I'm pinging everyone who posted in the History nerd thread started by @King Stannis as a starting point.
@BimboColesHair
@Tornicade
@Amherstcavsfan
@jking948
@gourimoko
@macbdog
@col63onel
@GreasySpread36
So to lead things off, I just came across an article that discusses the relief of a regimental commander during the 2003 invasion of Iraq. It was a big deal at the time, and made headlines. The article quotes extensively from the officer relieved, Colonel Dowdy. What is astonishing to me is how his "defense" so completely justifies the decision to relieve him. I only caught this was because it was about Mattis, but it's Dowdy that is so fascinating. Essentially, he was relieved because his superiors did not believe he was sufficiently aggressive. I think it's important because it illustrates the importance of the culture/mindset of a military organization:
Col. Dowdy, in his oral history interview with a Marine Corps historian, blamed the situation largely on Mattis’s assistant division commander, Brig. Gen. John Kelly, who he said had nagged him about not moving fast enough, especially after Dowdy’s regiment had stopped for twenty-four hours outside the city of Nasiriyah, about 190 miles southeast of Baghdad, where both the Army and the Marines had run into stiffer resistance than they had expected. “Are you attacking?” Kelly said to him in a radio exchange during the invasion, according to Dowdy.

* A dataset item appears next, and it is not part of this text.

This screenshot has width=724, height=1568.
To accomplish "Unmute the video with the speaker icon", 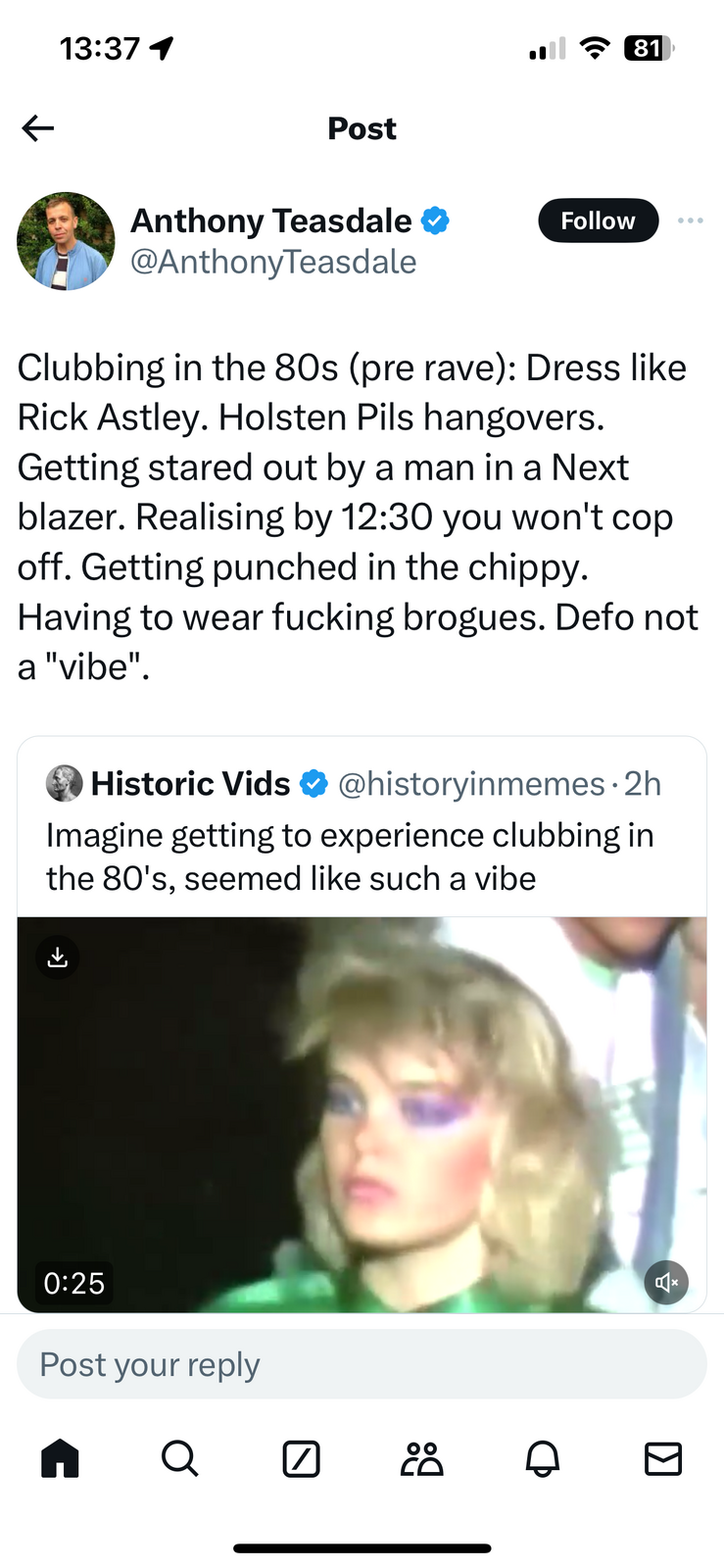I will 666,1282.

Yes, Dowdy said, but “we’re still shaping” — meaning that he was in the initial stage of an attack, using artillery fire and maneuvering of units before directly engaging the enemy....
....Dowdy went in to see Gen. Mattis, a quiet but intense officer with a reputation for favoring fiercely aggressive tactics. They were so near the front that artillery shells were passing overhead and tanks were rolling by the tent, creating what Dowdy heard as a whirlwind of noise. Mattis began asking questions that indicated to Dowdy that he would be removed on the grounds of fatigue. Dowdy had not slept for two days and felt that Kelly had just crushed his spirit. “I didn’t give a very good account of myself,” he told the Marine historian when he recounted his relief.
“What’s wrong?” Mattis gently and repeatedly asked him. “Why aren’t you pressing in the cities more?”
Dowdy, fatigued and confused, said that he was attacking but that “I love my Marines, and I don’t want to waste their lives.” By his own account, he then babbled a bit about his “lack of self-esteem” when he was younger. [EDITORIAL COMMENT __ WTF??] Even he recognized that such talk was a fatal misstep. At that point, he said, “I knew I was screwed.”
So he then tells the rest of it, and explains what he thinks should be learned from his experience:
His conclusion about the affair was that relief should never be taken lightly. “It has such an adverse impact on someone, it’s very difficult to describe. But the whole world that you’ve built comes crumbling down. … And then to end it, to be subject to international humiliation. … To be the only commander in the whole war to be relieved, it’s very difficult to deal with that.” He left the Marines the following year and eventually went to work for NASA.
http://foreignpolicy.com/2016/11/22...i-wrote-about-general-mattis-in-the-generals/
It's embarrassing to think a guy like that made it to commanding a regiment in combat. He actually thinks the effect of a relief on the commander's personal life and self-esteem should be weighted more heavily. Da fuq? What about the lives of the people he was leading -- the ability to carry out orders and accomplish the mission? How are those considerations not infinitely more important than the feelings of the commander being relieved?